Fruit Growers Exp. Co. v. Norberg, 81-185-M

Decision Date17 February 1984
Docket NumberNo. 81-185-M,81-185-M
Citation471 A.2d 628
PartiesFRUIT GROWERS EXPRESS COMPANY v. John H. NORBERG, Tax Administrator. P.
CourtRhode Island Supreme Court
OPINION

KELLEHER, Justice.

We have issued a statutory writ of certiorari pursuant to the pertinent provisions of the Administrative Procedures Act, to wit, G.L.1956 (1977 Reenactment) § 42-35-16, to review a District Court justice's affirmation of the tax administrator's denial of a taxpayer's request for a tax refund.

The pertinent details of this controversy have been set forth in an agreed statement of facts which was initially presented at a hearing conducted on the administrative level. The taxpayer (Fruit Growers or taxpayer) is a Delaware corporation whose headquarters is situated in the District of Columbia and whose entire stock is owned by twelve major railroad companies. Fruit Growers owns and is obligated to furnish to some sixty-one railroad carriers specialty cars that permit the interstate shipment of perishable commodities, both fresh and frozen, throughout the United States. The commodities are conveyed by rail in two types of containers, freight cars and so-called piggyback trailers, which are mounted on specially equipped flat cars. Both the freight cars and the trailers contain a refrigeration system that is designed to maintain the interior temperatures within a range of zero to seventy degrees Fahrenheit, depending upon the commodity transported and external temperatures. The refrigeration unit uses diesel fuel to power the generator, which in turn produces the electricity that serves as the source of power for the refrigeration apparatus.

General Laws 1956 (1968 Reenactment) § 31-36-15 provided that even though a special tax was due on all fuel sold within Rhode Island, that tax was refundable if the fuel was used for certain designated purposes. Fruit Growers claims that the fuel used to power its refrigeration units is refundable under that portion of § 31-36-15 which permitted the taxpayer to be reimbursed for a tax imposed on fuel utilized "for the operation of railroad transportation equipment on fixed rails or tracks."

Years ago, in 1968, the Division of Taxation (division) issued an opinion to Fruit Growers' supplier, stating that any fuel the supplier sold to Fruit Growers would be eligible for a tax refund under § 31-36-15. Things went smoothly for the next eight years. However, in 1976 the division apparently had a change of heart and on March 29, 1976, sent a second unsolicited opinion to the supplier, in which communication the supplier was advised that the division's 1968 communication was erroneous because the taxpayer did not fall within the reimbursement provisions set forth in § 31-36-15. The division softened the blow by making it clear that its second opinion was to be applied solely to Fruit Growers' future purchases. Thus, when Fruit Growers, on December 15, 1976, filed with the division a claim for refund of fuel tax paid during the period April 21 to October 31, 1976, of some $3,798, that claim was denied. The claim indicates that during the period in question, Fruit Growers purchased from its supplier 37,987 gallons of diesel fuel, which was subject to a tax of ten cents on the gallon.

Description of the task:
For each statement, say yes or no according to whether it agrees with the opinion, and quote the words of the opinion that decide it.
1. All of Fruit Growers' stock is held by twelve major railroad companies.
2. The refrigeration units on the cars and trailers run on gasoline.
3. The division's 1976 opinion was to apply to purchases Fruit Growers had already made.
The data that comes next has nothing to do with the opinion.

Collected material:
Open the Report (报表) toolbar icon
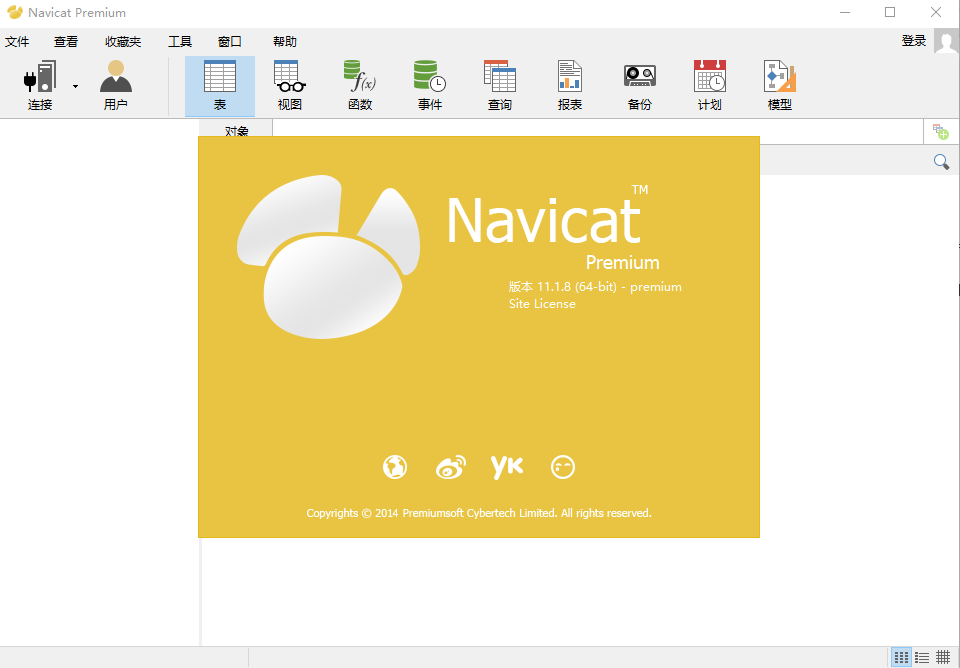960x668 pixels. tap(570, 85)
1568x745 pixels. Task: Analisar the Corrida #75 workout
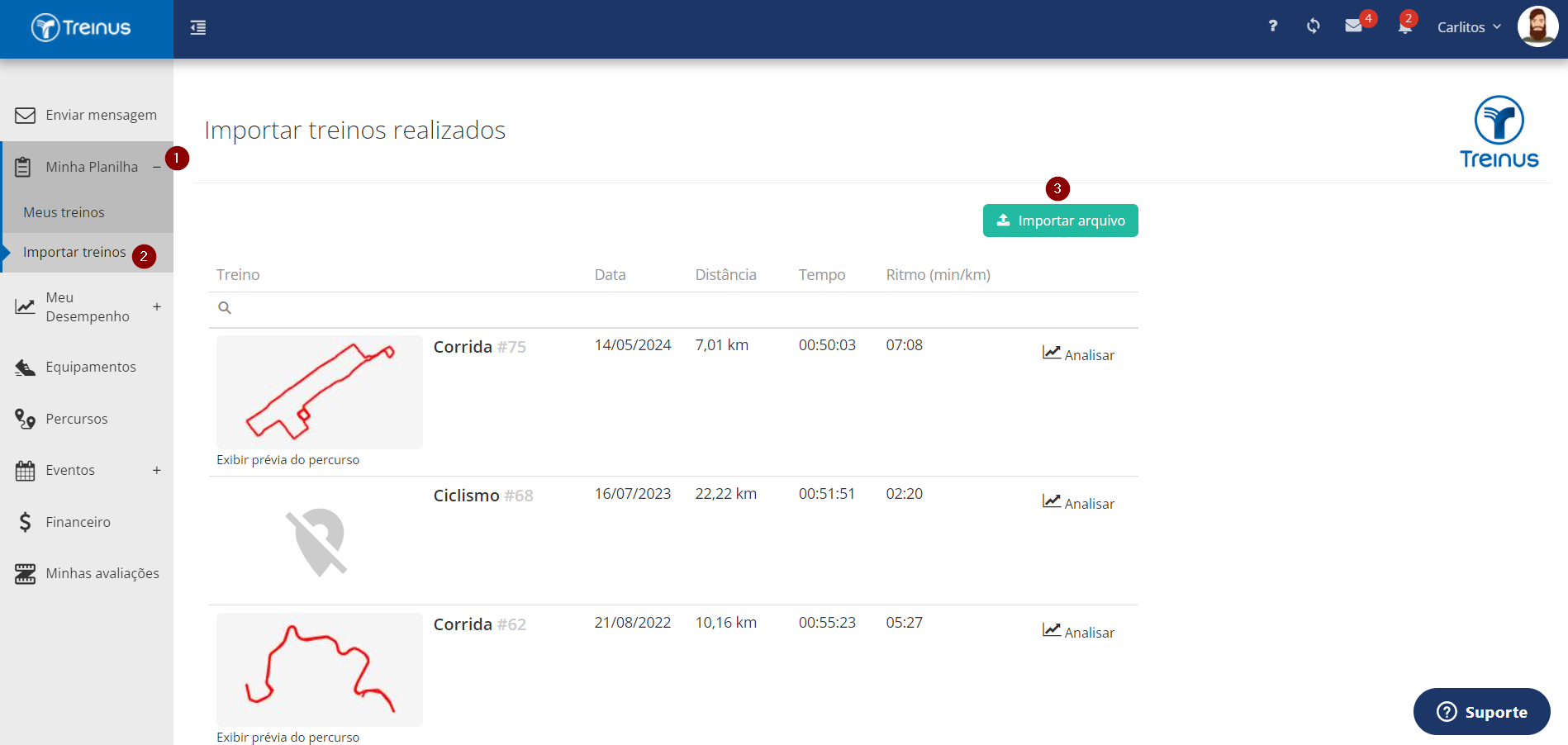[x=1078, y=354]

Solution to this task:
1. Yes: "whose entire stock is owned by twelve major railroad companies"
2. No: "The refrigeration unit uses diesel fuel to power the generator"
3. No: "its second opinion was to be applied solely to Fruit Growers' future purchases"